Plasmid R485 carrying a determinant of resistance to sulfonamides was isolated from rec+ and recA Escherichia coli hosts and its molecular properties were examined and compared with the characteristics of an incompatible plasmid, R6K, a type plasmid of incompatibility group X (IncX). Examination of R485 DNA by EM revealed monomer, dimer and miniplasmid molecules in preparations isolated from the rec+ host, while only monomers were seen in preparations obtained from the recA host.
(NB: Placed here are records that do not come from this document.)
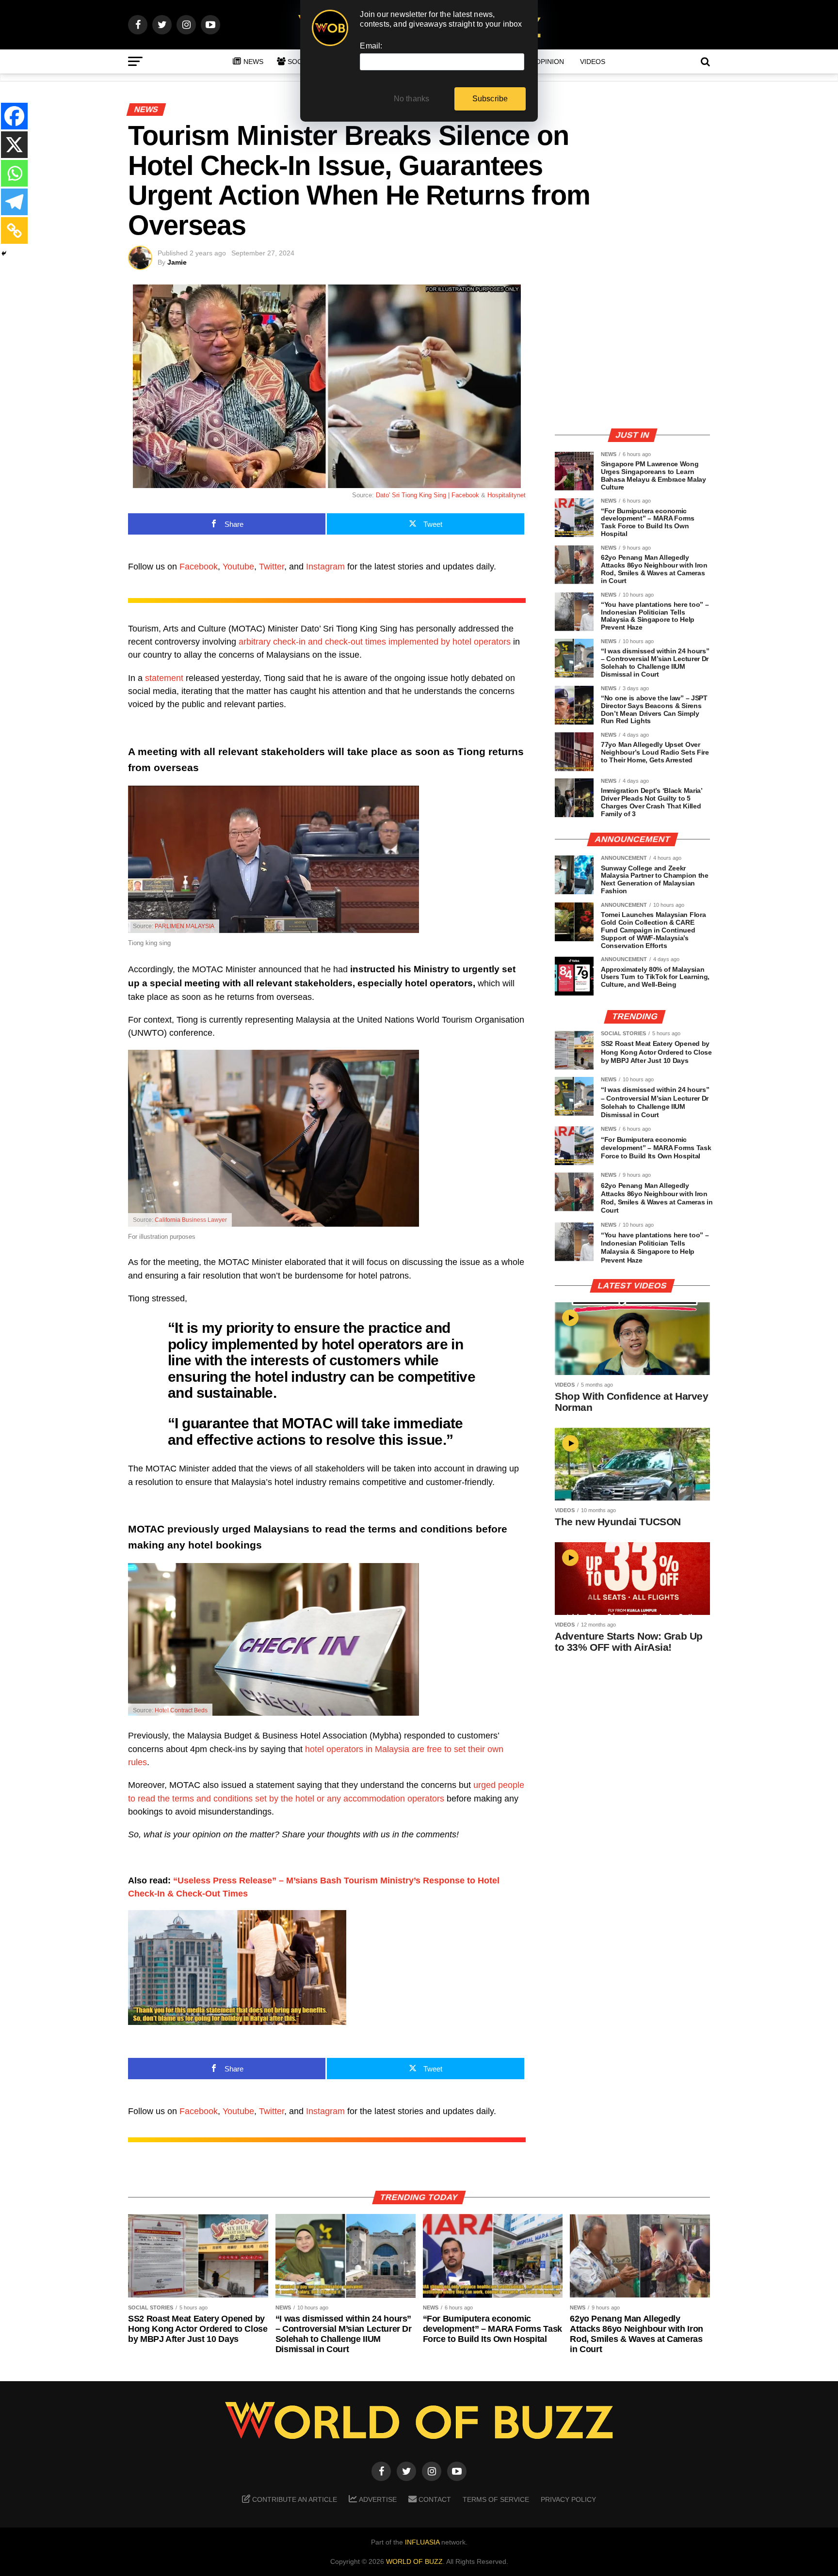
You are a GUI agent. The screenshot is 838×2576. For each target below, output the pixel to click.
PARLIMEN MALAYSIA (184, 926)
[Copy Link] (14, 230)
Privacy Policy (568, 2499)
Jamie (177, 262)
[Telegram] (14, 202)
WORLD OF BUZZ (414, 2561)
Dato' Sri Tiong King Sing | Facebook (427, 495)
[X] (14, 144)
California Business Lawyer (191, 1220)
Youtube (238, 566)
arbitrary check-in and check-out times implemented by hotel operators (375, 642)
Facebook (198, 566)
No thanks (412, 99)
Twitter (271, 566)
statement (164, 678)
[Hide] (4, 253)
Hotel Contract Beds (181, 1710)
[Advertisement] (632, 352)
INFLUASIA (422, 2542)
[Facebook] (14, 116)
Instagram (325, 566)
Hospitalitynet (506, 495)
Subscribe (490, 99)
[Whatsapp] (14, 173)
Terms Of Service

The molecular sizes of the R485 monomers from the rec+ and the recA host were 34.9 .+-. 3.7 and 38.3 .+-. 0.8 megadaltons (Mdal), respectively. The dimer molecules of R485 (59.7 .+-. 2.9 Mdal) probably resulted from the recombination between one monomer molecule of normal size and another from which the miniplasmid (11.2 Mdal) was segregated. The G + C content of R485 DNA was 44.3 mol%. With a minimum copy number of approximately 1/E. coli chromosome equivalent, plasmid R485 differs conspicuously from the multicopy plasmid R6K; this finding indicates that the replication of R485 and R6K is differently controlled. The presence of plasmid R485 in a cell brought about a reduction of the frequency of conjugative transfer of an IncP plasmid, RP1, and an IncN plasmid, N3A, but it did not affect the transfer of IncW plasmid Sa. Plasmid R485 showed integrative suppression of the expression of a chromosomal temperature-sensitive dnaA mutation, indicating that its replication is independent of the dnaA gene product. The simultaneous presence of incompatible plasmids R485 and R6K in a cell resulted in the elimination of R6K in the absence of selection pressure, while under selective conditions only a decrease in the number of R6K copies was found. Inhibition of growth of E. coli E52int6K by plasmid R485 at elevated temperature also indicated the negative effect of R485 on R6K replication.